Even though ES6 introduced the class keyword that fairly well mimics classes and allows us to jump into object-oriented programming, JavaScript is missing the ability to create public, private and protected members in a class.

If you have worked with any object-oriented language, you must know the importance of internal vs external interface. Internal interface refers to the methods and properties of a class that is only accessible by the class itself and not from outside. In contrast, the external interface has methods and properties that are also accessible from outside the class.

The three major keywords at play are public, protected and private.

  1. Public: These members of the class and available to everyone that can access the (owner) class instance.
  2. Private: These members are only accessible within the class that instantiated the object.
  3. Protected: This keyword allows a little more access than private members but a lot less than public. A protected member is accessible within the class (similar to private) and any object that inherits from it. A protected value is shared across all layers of the prototype chain. It is not accessible by anybody else.

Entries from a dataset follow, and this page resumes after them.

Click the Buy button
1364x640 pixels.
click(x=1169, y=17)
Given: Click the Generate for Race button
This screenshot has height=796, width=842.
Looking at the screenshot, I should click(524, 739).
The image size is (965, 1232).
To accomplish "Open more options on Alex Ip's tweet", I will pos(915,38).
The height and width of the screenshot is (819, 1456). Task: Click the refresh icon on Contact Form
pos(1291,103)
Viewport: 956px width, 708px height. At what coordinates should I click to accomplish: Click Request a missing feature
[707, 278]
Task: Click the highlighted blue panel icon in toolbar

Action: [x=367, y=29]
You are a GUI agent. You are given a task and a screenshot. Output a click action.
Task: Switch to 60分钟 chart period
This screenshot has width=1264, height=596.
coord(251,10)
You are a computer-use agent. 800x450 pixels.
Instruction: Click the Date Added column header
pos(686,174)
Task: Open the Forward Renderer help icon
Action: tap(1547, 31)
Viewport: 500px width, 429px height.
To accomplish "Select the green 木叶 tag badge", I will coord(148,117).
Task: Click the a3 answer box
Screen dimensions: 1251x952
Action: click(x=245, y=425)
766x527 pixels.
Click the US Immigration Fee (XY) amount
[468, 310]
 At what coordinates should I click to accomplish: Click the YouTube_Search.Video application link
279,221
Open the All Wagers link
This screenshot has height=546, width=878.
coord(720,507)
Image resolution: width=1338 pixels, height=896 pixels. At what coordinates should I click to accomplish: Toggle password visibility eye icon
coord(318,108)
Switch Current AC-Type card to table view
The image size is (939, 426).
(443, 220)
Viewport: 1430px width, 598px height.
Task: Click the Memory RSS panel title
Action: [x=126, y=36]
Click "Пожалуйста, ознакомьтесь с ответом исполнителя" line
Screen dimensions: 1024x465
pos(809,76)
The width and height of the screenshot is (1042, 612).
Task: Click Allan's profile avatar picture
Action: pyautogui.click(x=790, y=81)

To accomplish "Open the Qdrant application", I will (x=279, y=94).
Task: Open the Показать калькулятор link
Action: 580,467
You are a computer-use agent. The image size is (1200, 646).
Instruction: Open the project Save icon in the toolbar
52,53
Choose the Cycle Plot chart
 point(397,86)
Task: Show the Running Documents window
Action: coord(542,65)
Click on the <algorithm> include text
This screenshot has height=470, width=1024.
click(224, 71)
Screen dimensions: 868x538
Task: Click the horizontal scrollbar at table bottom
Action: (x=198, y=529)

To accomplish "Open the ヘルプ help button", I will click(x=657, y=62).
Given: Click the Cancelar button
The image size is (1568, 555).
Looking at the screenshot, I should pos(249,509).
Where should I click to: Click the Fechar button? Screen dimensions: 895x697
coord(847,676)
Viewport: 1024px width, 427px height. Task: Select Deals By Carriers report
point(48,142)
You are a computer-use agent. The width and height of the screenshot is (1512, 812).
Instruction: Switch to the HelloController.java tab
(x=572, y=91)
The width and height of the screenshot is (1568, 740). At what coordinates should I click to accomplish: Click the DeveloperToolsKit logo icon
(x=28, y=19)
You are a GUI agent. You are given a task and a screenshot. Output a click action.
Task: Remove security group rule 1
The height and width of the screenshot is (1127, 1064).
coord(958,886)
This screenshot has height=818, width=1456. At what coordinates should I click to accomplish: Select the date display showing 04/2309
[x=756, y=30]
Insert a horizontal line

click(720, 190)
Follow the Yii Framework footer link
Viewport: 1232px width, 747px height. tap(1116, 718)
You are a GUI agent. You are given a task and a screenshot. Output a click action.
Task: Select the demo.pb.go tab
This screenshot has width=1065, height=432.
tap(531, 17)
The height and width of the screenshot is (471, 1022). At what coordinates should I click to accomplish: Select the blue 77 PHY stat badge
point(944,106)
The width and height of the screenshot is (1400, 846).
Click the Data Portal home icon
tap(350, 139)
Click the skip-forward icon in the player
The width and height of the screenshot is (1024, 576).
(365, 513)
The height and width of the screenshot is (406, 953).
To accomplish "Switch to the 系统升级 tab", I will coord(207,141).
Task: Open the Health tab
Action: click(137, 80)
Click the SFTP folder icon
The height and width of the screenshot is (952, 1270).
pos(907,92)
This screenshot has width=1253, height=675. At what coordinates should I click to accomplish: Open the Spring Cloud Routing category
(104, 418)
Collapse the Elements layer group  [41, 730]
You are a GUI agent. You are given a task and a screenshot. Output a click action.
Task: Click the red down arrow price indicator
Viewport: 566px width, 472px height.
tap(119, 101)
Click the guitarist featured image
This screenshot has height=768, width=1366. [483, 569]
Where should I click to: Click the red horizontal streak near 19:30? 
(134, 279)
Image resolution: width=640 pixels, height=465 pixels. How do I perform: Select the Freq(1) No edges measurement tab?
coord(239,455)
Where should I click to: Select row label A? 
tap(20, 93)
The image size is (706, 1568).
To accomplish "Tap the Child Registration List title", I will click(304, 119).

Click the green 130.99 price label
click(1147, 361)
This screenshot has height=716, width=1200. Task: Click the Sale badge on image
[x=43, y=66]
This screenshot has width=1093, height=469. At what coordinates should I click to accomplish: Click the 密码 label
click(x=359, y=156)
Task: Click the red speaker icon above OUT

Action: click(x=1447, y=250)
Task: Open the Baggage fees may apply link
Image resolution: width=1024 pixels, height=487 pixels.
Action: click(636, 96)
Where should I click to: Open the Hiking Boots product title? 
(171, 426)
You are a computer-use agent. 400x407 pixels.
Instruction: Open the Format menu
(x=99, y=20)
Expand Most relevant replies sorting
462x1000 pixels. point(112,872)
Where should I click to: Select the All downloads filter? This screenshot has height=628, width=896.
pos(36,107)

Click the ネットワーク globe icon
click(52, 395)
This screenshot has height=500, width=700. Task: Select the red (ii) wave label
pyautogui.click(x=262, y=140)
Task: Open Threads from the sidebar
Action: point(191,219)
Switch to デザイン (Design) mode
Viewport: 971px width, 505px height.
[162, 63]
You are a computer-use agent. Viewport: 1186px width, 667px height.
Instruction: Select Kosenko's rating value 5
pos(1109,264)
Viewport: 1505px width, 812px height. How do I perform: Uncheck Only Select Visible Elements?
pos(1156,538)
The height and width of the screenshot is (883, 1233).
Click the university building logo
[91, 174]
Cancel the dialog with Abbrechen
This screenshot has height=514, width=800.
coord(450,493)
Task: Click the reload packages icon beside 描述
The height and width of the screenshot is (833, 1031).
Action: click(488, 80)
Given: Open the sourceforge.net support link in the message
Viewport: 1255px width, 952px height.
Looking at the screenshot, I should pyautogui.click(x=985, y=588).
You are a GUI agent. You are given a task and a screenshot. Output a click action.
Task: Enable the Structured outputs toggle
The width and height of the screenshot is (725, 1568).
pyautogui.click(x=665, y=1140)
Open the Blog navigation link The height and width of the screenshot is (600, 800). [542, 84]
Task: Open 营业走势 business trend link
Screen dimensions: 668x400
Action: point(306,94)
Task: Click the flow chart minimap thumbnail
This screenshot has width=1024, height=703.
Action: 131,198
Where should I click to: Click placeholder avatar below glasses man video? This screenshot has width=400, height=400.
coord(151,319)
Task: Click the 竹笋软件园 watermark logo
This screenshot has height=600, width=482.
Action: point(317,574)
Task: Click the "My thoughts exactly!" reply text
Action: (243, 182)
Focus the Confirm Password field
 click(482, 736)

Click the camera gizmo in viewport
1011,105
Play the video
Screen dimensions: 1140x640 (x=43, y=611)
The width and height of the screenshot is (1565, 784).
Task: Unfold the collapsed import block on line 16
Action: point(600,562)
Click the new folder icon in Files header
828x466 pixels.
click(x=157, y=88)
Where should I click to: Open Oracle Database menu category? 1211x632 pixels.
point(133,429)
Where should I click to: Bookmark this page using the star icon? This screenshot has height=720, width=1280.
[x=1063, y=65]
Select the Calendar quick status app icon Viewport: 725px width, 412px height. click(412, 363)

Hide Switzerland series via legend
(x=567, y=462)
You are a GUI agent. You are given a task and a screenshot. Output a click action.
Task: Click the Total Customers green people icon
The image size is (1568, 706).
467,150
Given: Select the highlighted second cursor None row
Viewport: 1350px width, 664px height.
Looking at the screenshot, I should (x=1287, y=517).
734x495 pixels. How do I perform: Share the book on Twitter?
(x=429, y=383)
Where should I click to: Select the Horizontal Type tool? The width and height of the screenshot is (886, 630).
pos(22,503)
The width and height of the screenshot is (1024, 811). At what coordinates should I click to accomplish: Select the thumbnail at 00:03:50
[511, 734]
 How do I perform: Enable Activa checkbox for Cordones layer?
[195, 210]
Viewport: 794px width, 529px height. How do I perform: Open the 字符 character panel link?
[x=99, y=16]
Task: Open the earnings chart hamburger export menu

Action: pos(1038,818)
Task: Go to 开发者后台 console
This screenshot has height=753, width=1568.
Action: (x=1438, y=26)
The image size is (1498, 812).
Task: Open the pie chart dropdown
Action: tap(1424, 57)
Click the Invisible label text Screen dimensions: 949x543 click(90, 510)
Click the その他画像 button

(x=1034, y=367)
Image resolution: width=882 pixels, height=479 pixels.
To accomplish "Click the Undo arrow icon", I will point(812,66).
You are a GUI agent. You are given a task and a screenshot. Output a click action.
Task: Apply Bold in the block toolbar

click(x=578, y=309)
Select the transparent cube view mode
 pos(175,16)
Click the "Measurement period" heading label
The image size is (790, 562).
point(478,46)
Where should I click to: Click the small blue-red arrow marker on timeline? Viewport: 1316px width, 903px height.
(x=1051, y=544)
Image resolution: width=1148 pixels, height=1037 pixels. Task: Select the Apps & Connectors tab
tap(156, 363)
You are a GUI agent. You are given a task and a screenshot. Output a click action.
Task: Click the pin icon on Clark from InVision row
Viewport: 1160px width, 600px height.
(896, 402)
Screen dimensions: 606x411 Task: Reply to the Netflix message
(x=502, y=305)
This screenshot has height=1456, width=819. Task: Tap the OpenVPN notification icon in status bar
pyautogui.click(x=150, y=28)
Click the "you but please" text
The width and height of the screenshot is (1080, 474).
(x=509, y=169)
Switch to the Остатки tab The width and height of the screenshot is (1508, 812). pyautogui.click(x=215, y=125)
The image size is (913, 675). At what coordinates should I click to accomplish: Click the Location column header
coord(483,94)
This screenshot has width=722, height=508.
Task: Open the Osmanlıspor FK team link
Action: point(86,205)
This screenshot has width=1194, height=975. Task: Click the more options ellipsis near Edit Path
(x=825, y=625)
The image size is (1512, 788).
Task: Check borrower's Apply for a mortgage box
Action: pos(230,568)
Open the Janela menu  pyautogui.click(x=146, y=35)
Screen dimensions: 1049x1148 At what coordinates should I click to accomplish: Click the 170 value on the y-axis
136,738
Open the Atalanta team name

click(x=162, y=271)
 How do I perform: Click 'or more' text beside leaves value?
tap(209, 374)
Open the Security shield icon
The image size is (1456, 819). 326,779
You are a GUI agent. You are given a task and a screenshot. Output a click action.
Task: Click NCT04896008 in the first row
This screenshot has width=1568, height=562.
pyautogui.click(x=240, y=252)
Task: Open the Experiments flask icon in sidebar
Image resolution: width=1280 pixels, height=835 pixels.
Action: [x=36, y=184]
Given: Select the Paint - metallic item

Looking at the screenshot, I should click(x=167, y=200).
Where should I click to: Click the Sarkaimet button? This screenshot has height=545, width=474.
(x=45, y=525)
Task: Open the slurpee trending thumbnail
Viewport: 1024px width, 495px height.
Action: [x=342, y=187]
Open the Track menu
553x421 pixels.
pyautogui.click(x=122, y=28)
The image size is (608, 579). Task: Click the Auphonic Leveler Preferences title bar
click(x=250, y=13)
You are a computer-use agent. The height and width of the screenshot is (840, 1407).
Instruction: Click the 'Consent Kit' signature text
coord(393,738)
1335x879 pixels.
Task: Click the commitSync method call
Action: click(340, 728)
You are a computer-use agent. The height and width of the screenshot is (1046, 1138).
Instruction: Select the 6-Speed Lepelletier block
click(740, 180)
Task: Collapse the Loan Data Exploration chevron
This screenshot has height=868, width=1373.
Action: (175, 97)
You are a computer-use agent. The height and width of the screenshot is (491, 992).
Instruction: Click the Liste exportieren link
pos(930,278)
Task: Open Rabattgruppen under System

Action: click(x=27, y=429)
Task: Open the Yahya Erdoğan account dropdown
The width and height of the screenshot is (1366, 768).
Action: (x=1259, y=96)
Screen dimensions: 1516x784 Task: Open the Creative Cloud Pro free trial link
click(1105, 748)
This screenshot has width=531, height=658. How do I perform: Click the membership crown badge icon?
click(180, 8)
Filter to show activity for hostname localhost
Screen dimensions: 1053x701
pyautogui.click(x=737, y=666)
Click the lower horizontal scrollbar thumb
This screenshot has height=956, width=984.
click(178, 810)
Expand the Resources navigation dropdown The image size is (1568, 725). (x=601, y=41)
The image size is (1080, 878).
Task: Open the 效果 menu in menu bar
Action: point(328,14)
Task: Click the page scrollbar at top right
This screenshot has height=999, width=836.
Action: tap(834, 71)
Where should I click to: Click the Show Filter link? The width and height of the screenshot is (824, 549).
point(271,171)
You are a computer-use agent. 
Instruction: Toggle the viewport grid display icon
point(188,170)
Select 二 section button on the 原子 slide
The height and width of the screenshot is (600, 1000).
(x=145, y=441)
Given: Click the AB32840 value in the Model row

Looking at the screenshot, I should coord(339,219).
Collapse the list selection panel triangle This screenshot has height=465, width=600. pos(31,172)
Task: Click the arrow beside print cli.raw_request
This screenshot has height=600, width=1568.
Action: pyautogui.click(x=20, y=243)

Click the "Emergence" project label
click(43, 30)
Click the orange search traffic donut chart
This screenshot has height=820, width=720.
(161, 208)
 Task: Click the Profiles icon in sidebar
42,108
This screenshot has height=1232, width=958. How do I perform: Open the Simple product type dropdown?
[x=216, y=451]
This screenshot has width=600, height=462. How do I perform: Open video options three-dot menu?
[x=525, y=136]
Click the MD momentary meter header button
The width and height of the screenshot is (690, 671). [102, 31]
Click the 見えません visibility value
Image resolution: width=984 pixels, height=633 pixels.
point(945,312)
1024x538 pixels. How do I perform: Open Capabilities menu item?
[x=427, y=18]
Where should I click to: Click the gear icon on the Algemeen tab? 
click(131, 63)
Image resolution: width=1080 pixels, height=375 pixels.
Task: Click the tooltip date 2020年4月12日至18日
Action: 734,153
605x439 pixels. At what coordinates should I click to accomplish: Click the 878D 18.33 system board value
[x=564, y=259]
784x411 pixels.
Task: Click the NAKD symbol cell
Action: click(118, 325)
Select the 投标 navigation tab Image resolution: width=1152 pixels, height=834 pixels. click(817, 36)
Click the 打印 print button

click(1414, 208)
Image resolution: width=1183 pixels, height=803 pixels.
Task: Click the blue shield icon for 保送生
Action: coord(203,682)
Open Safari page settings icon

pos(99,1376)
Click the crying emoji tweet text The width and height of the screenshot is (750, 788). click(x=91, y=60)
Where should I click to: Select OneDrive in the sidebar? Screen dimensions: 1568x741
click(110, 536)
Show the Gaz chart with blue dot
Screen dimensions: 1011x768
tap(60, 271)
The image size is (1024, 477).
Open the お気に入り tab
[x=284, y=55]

The protected keyword is the hardest keyword of the three to imitate in JavaScript.

Public

This is the default nature of JavaScript. If something has access to an object, it does have access to its members. Example:

const myObject = {
    name: "Parwinder",
    sayMyName: function () {
        return this.name;
    }
}

console.log(myObject.name); // Parwinder
console.log(myObject.sayMyName()); // Parwinder

In the above example, I can access the property and method without any issue. If you would rather prefer it in a class syntax:

class ObjectCreator {
    name;

    constructor(name) {
        this.name = name;
    }

    sayMyName() {
        return this.name;
    }
}

const myObject = new ObjectCreator("Parwinder");
console.log(myObject.name); // Parwinder
console.log(myObject.sayMyName()); // Parwinder

Private

There are multiple ways of creating private variables in JavaScript. First is closures.

function carMonitor() {
    var speed = 0;

    return {
        accelerate: function () {
            return speed++;
        }
    }
}

var car = new carMonitor();
var redCar = new carMonitor()
console.log(car.accelerate()); // 0
console.log(car.accelerate()); // 1
console.log(redCar.accelerate()); // 0
console.log(redCar.accelerate()); // 1
console.log(car.accelerate()); // 2
console.log(redCar.accelerate()); // 2
console.log(speed); // speed is not defined

car and redCar maintain their own private speed variables, and speed is not accessible outside. We are enforcing the consumer to use the methods defined on the function or class rather than accessing the properties directly (which they should not). This is how you would encapsulate your code.

The second way is by using the # notation.

class ObjectCreator {
    #meaningOfLife;

    constructor(name) {
        this.#meaningOfLife = 42;
    }

    returnMeaningOfLife() {
        return this.#meaningOfLife;
    }

    #returnAMessage() {
        return "You will do great things in life";
    }
}

const myObject = new ObjectCreator("Parwinder");
console.log(myObject.returnMeaningOfLife()); // 42
console.log(myObject["#meaningOfLife"]); // undefined
console.log(myObject.#meaningOfLife); // SyntaxError
console.log(myObject.#returnAMessage); // SyntaxError

The language enforces the encapsulation. It is a syntax error to refer to # names from out of scope. Public and private fields do not conflict. We can have both private #meaningOfLife and public meaningOfLife fields in the same class.

🚨 The # method for declaring private members of a class is in part of ES2019/ES10.

Protected

Like I said at the beginning of this post, protected is the hardest of all 3 to implement in JavaScript. The only way that I can think of doing this is by using a class that has a getter for a property without a setter. The property will be read-only, and any object will inherit it from the class, but it will only be change-able from within the class itself.

🙏 If you have an example of creating protected members of the class (or as close to protected as we can get), please do share!

class NameGenerator {
    _name;

    constructor(name) {
        this._name = name;
    }

    get name() {
        return this._name;
    }
}

let nameGenerator = new NameGenerator("John");
console.log(`My name is ${nameGenerator.name}`); // My name is John
nameGenerator.name = "Jane"; // Cannot assign to 'name' because it is a read-only property.